Free Internet! Wohoo!


Advertisement
Australia's flag
Oceania » Australia » Victoria » Melbourne » Ramsay Street
January 21st 2008
Published: January 28th 2008
Edit Blog Post

Hello folks! Bet you're all glad to hear from us, I can just imagine you all biting your nails, losing sleep, constantly wondering whether we made it to Adelaide or were stranded in the desert living with the Nullarbor Nymph and the kangeroos! (Google it:P) Well it's good news, we did make it to Adelaide and left Western Australia for the first time in a lot of months! We had a few adventures and many more hours of very boring driving - it's a bloody long drive and we did it in 3 days which is nothing for a trucker but a lot of driving hours for poor Ben!

Our first 2 days were pretty uneventful, no camel sightings but lots of dead kangaroos - the way the road trains charge down the road at nighttime poor little Kanga and Roo have absolutely no chance of hopping away intact. We stopped a few times on the 2nd day to look at the Great Australian Bight, apparently the longest line of sea cliffs in Australia - not quite the white cliffs of Dover though eh? Our big Nullarbor adventure came on the 3rd and last day (so close!) when, 7kms from a roadhouse (we had stopped to get me some bacon and eggs - yum!) when our car started flashing warning lights like a disco with very flashy lights. Our reliable old Smoky Belle had decided to bust her alternator belt (after we had had it replaced 2 weeks previously!). We stopped the car, hitchhiked back to the roadhouse and spent a pretty large sum of money getting the car towed back and fixed. But it was an adventure - after all the jokes we actually did break down on the Nullarbor!! But we made it, (now we are in Melbourne actually - I wrote that last bit a while ago:P).

It's been yonks since the last blog and we've been up to quite a lot since then so I'll give you the highlights, if you wanna see everything we've done look at the photos if we ever send them home, got a new camera for Chrissy so we've been rather snap happy since Perth! It's also only 3 months and a week until we grace ye olde Englande again so maybe we'll tell you about it face to face! Don't worry we'll try not to be boring:S! Everyone can take us out and buy us drinks when we get home hows about that - I don't think we're gonna have a penny to our names! I'm dying for a Kronenbourg but I reckon it might taste pretty rank after all these nice imitation English ale but actually more like a lager Aussie beers that we've become rather fond of! Soooo.... highlights!

-*-

Please rewrite the travel blog post from "Hello folks! Bet" up to and including "for poor Ben!", changing "Adelaide" to "Alice Springs". None of the lines that come next are needed.

(Data provided):

-*-

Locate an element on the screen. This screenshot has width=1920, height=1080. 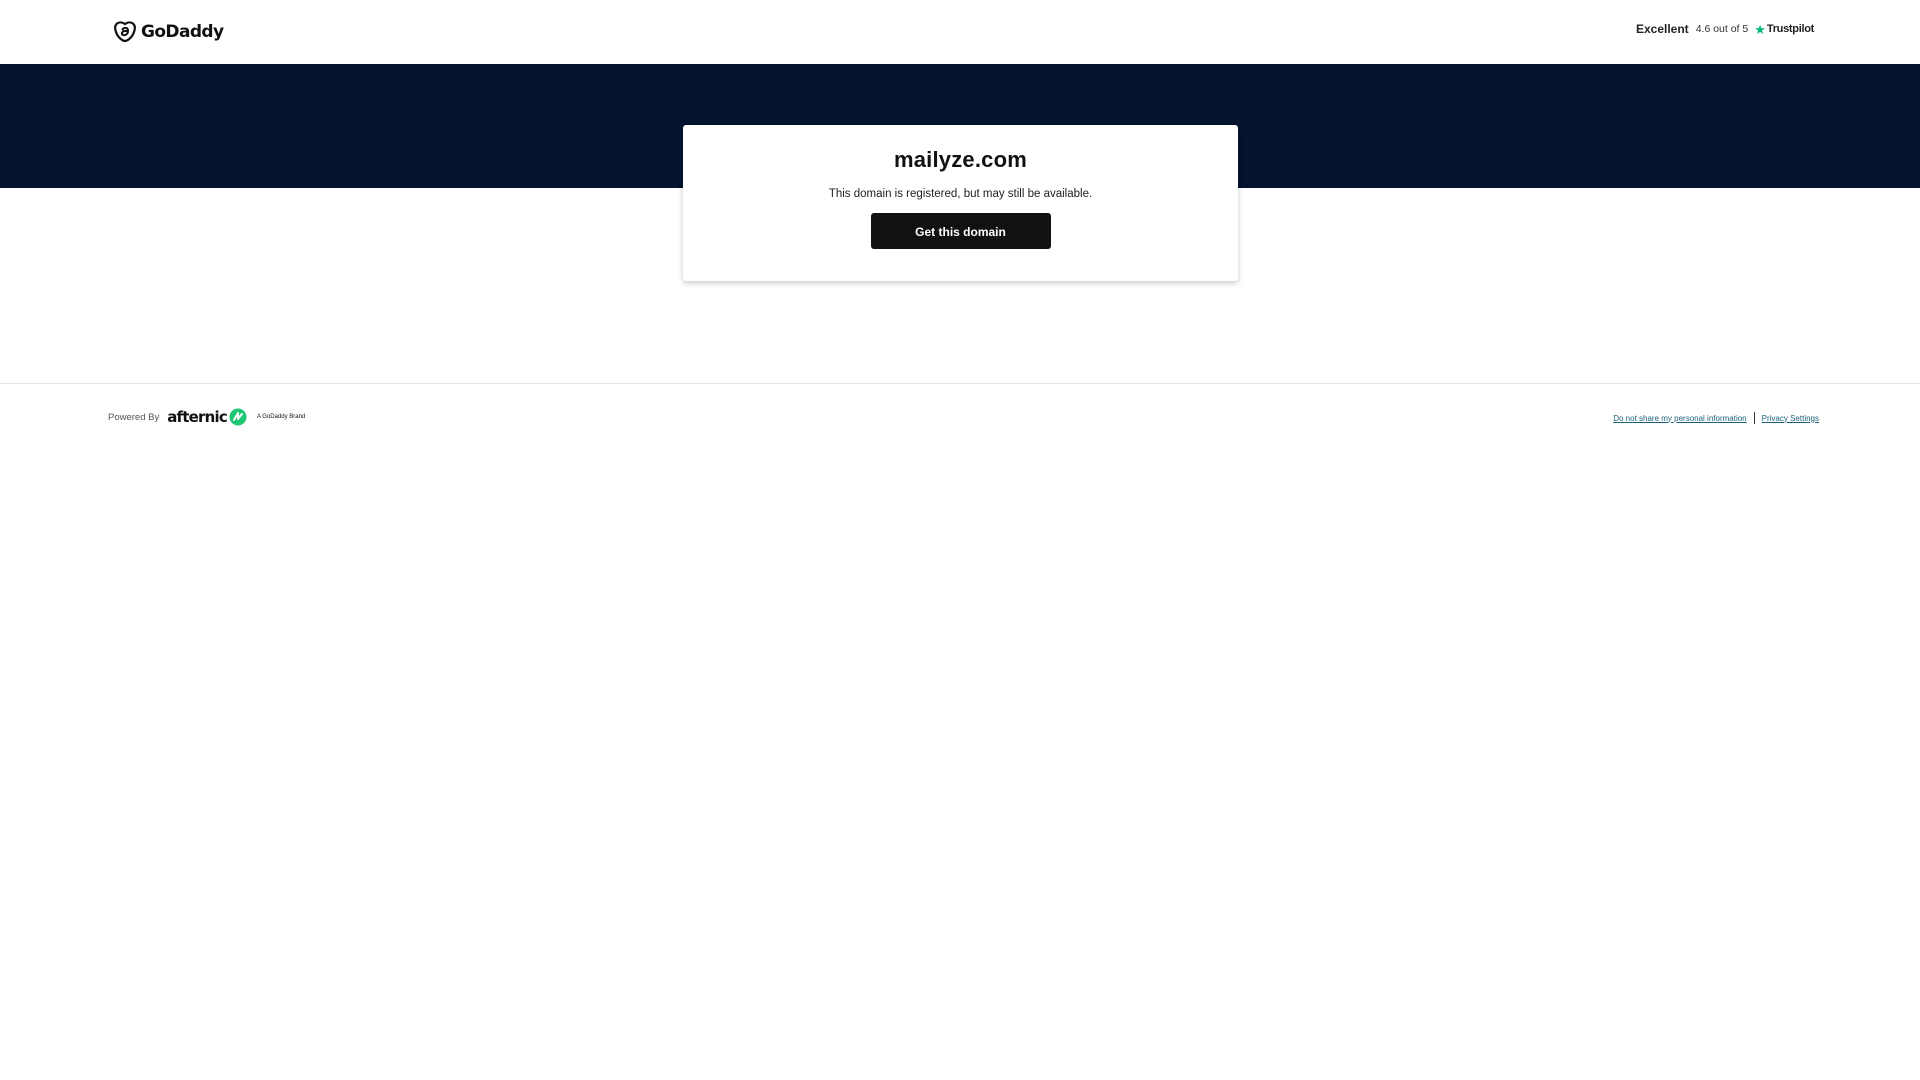
trustpilot-star-icon: ★ is located at coordinates (1760, 29).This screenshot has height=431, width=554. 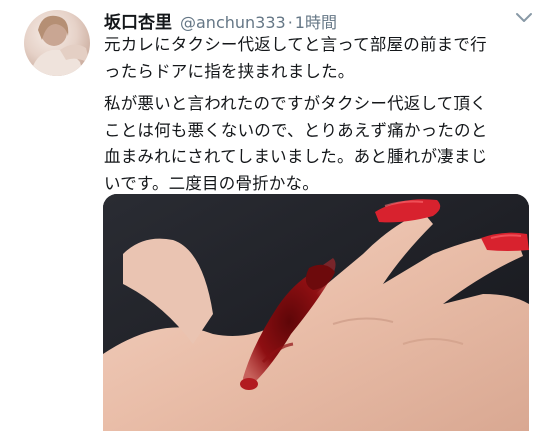 What do you see at coordinates (233, 22) in the screenshot?
I see `author-handle: @anchun333` at bounding box center [233, 22]. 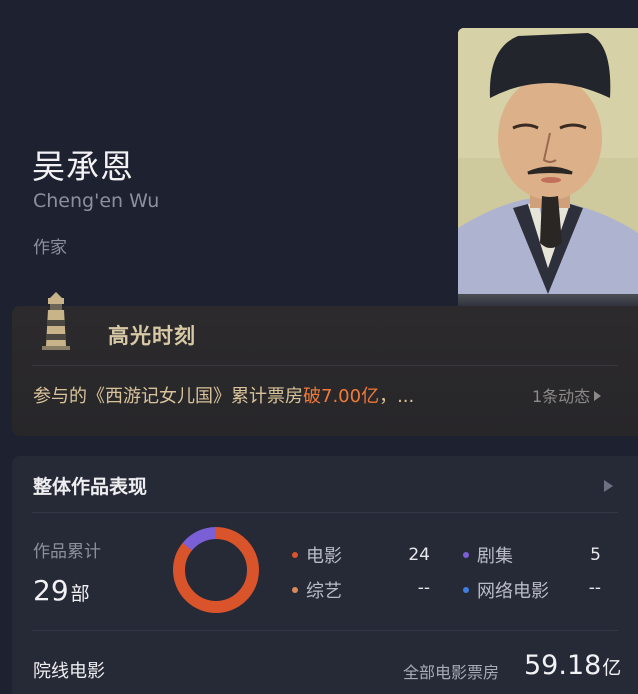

-*-

(Answer to this task):
Hello folks! Bet you're all glad to hear from us, I can just imagine you all biting your nails, losing sleep, constantly wondering whether we made it to Alice Springs or were stranded in the desert living with the Nullarbor Nymph and the kangeroos! (Google it:P) Well it's good news, we did make it to Alice Springs and left Western Australia for the first time in a lot of months! We had a few adventures and many more hours of very boring driving - it's a bloody long drive and we did it in 3 days which is nothing for a trucker but a lot of driving hours for poor Ben!